Nick Cherrier is Zuora’s subscription strategist for ANZ. Here he looks at Spotify’s new paid podcast subscription service and what that could mean for the broader subscription economy.
You hinted at it last year and now it’s a reality: Spotify has launched a paid podcast subscription service. They are currently beta testing within their Anchor podcast creation tool that will allow creators (currently US only) to post podcast content aimed at fans who love the shows enough to be willing to pay for it .
This is not a new concept and Spotify has made major changes over the years. So why is it worth talking about?
Well, Spotify isn’t an old subscription company; it is a flagship of the subscription economy along with Netflix, Salesforce and Microsoft. Today it is available in nearly 100 countries, has nearly half a billion monthly active users, and had 155 million premium subscribers at the end of 2020. It has a market capitalization of more than $ 50 billion, making it Sweden’s third largest company, ahead of Volvo and H&M.
This isn’t just an organization making a relatively minor change in the way they work – it’s one of the world’s largest subscription companies making a small, but potentially important, customization to an entire trading system.
We live in a golden age of media
At Zuora, we talk a lot about what the subscription economy is and how it changes our participation in society – we talk about user rather than ownership. And if there’s one industry that the subscription revolution has changed more than any other, it’s the media.
In many ways, we are now in a golden age of media: we have more music, films, TV and entertainment to discover and more new voices to discover than ever before.
In the old world – the era of product economy – there was (and could not) be a variety of choices because media production and distribution were almost exclusively taken over by a few large publishers and studios. It wasn’t quite the gatekeeper system of the pre-internet news world, where owners and editors dictated what information customers could or did not see, but it was very close.
These big players tolerated commercial “failure” – the hits should pay for the failures – but only to a very limited extent. If two movies in a row weren’t box office winners, or two albums in a row weren’t hits, you were ditched.
What made companies like Spotify possible was a closer connection between a fan base and an artist. What was once called a “cult classic” – which flopped in the cinemas, for example, but later found a relatively small but very committed following – is now an integral part of Netflix’s offering.
The porters are dead – or are they?
Today everyone can be their own studio. It has come to be known as the Creator Economy, and it’s hard to imagine that it could develop without the Subscription Economy as a breeding ground.
However, that does not mean that this golden age of media, with its healthy segment of individual artists and independent development teams who are successful independent of large studios, has ended the dominance of established institutions. In fact, Spotify said in its 2020 annual report that music from Universal, Warner, and Sony (alongside independent record producer Merlin Network) accounted for nearly 80 percent of its streaming music content.
This is a problem for Spotify (they still struggle to make a quarterly profit despite their monumental success). It’s also a problem for anyone like me who tries to argue that power has shifted significantly under these new subscriptionable arrangements.

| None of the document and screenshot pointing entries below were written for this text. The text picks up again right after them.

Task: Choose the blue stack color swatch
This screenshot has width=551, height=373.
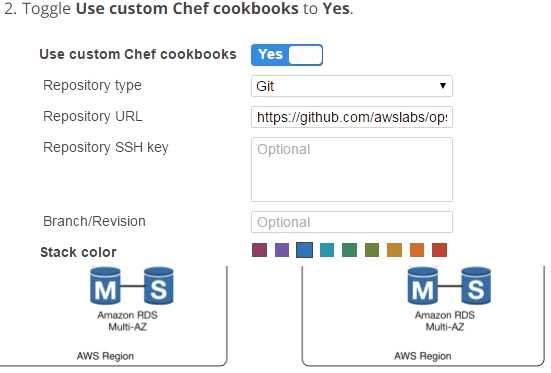Action: click(x=304, y=250)
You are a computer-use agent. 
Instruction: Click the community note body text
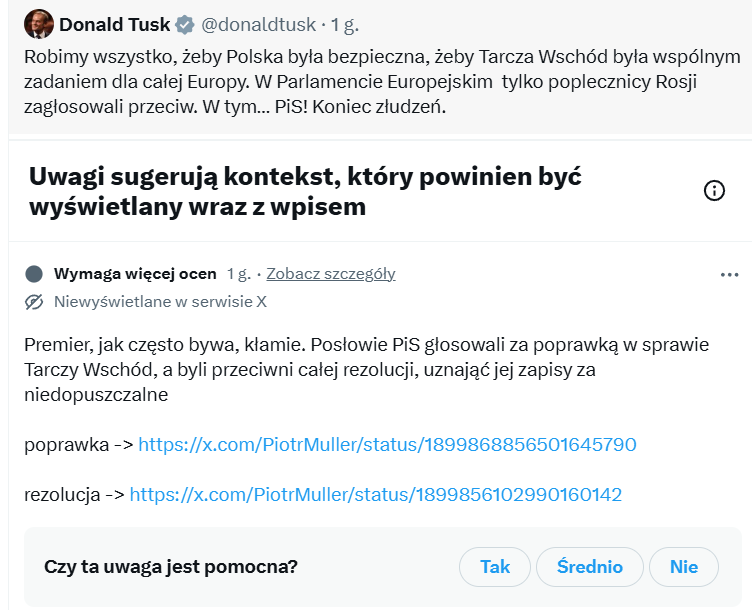pos(366,369)
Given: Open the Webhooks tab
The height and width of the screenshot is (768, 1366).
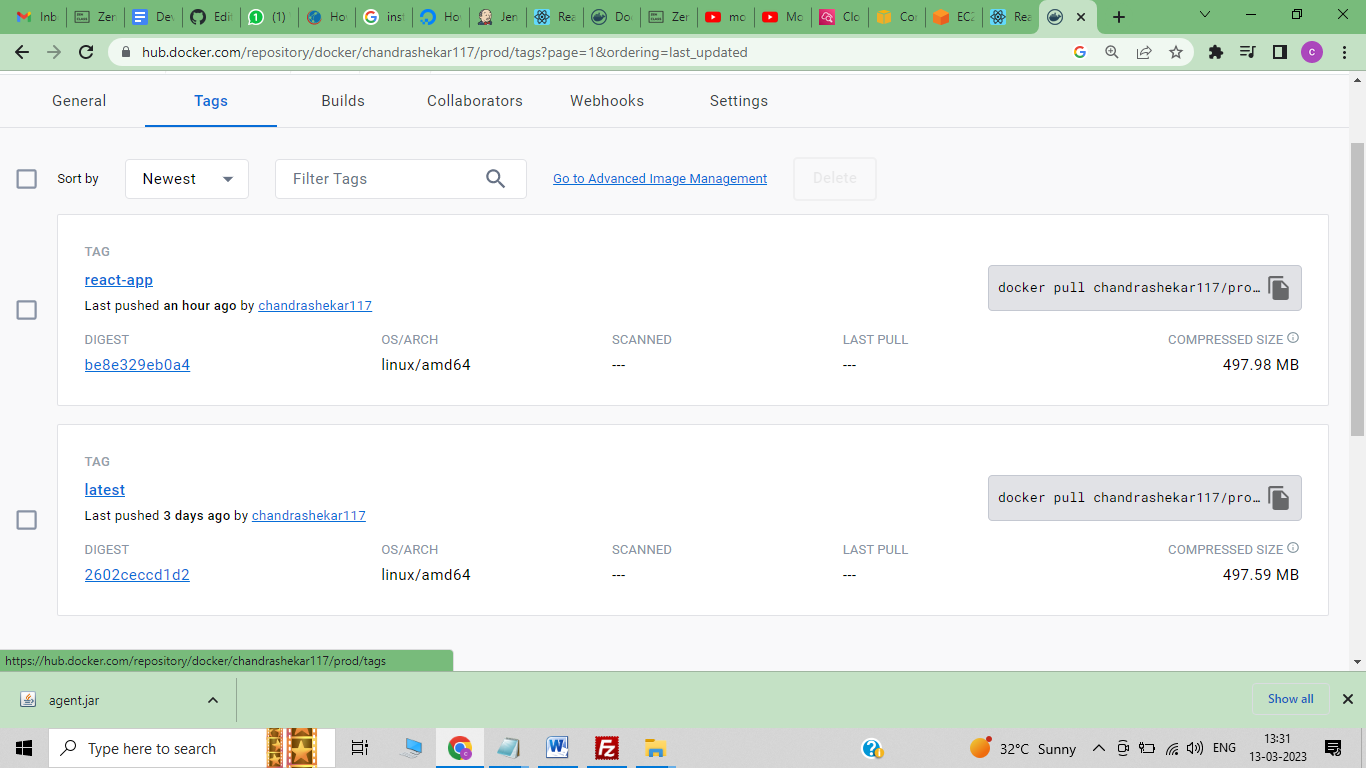Looking at the screenshot, I should 606,100.
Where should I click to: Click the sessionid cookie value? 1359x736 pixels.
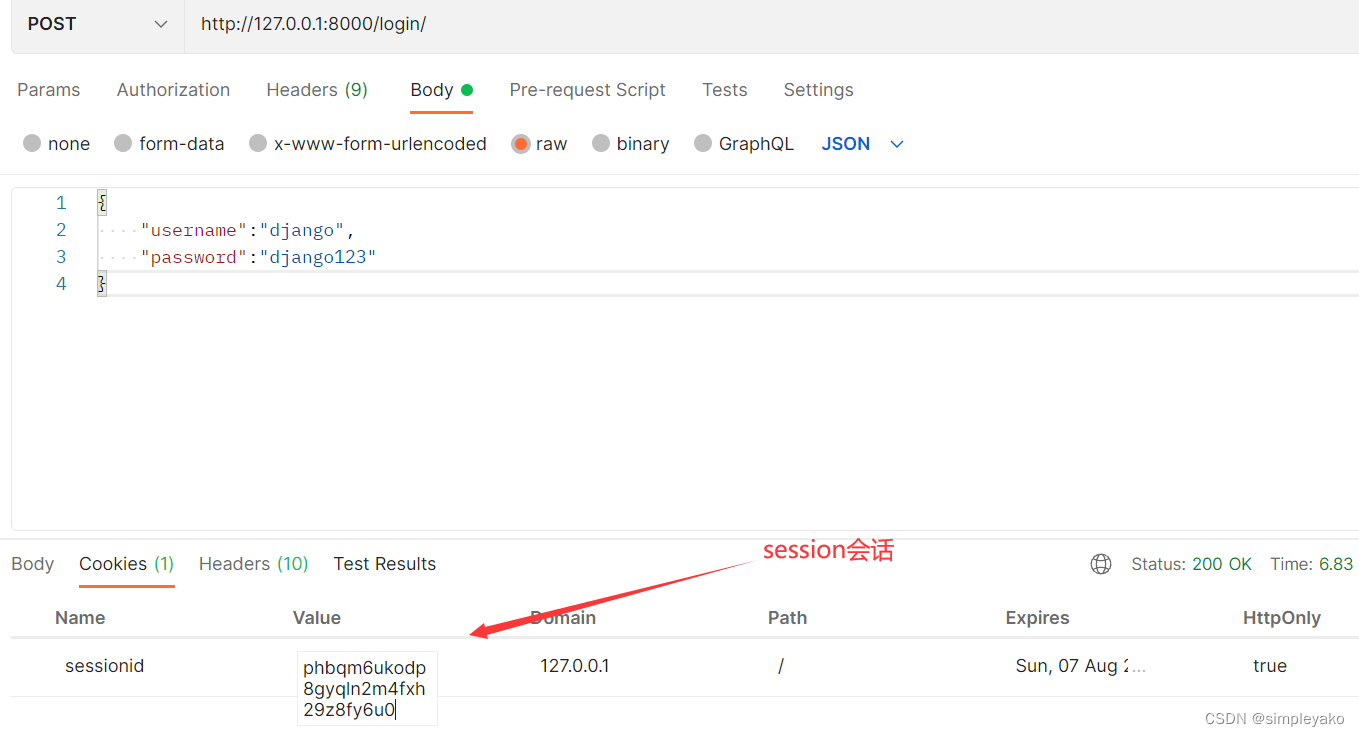tap(366, 688)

But I’m not trying to convince you of some kind of massive claim that “video killed the radio star”. I’m just saying that while the gatekeeper organizations remain influential, they are no longer the be-all and end-all that they used to be. They are still guarding the bridge, but many more creators than ever before are crossing the bridge without their green light. And that’s simply because the creator economy allows it. As an artist or writer, you can now get in touch with an audience through a channel like Spotify (or Substack or Medium) and without the mediation and most importantly the consent of a publisher or studio.
Create a stronger creator economy
And what Spotify is apparently going to do is make that fan-creator relationship even smoother – more direct than ever. Their announcement means that podcasters now have the ability to offer their shows as paid services via a subscription economy powerhouse.
This is exciting news if you are tired of the weird mattress advertisements that interrupt your favorite discussion of football, politics, or ’90s basketball shoes. It also holds great promise if you follow our latest End of Ownership Survey That found that more than three in four Australian adults (78 percent) now have at least one subscription service, up from 67 percent in 2018.
Spotify changed music consumption for the better, ushering in a golden age for audiophiles and audio-loving creators. This step may seem small in the scheme of things, but it is another step towards an increasingly decentralized system where fans have a lot more power and creators enjoy the benefits.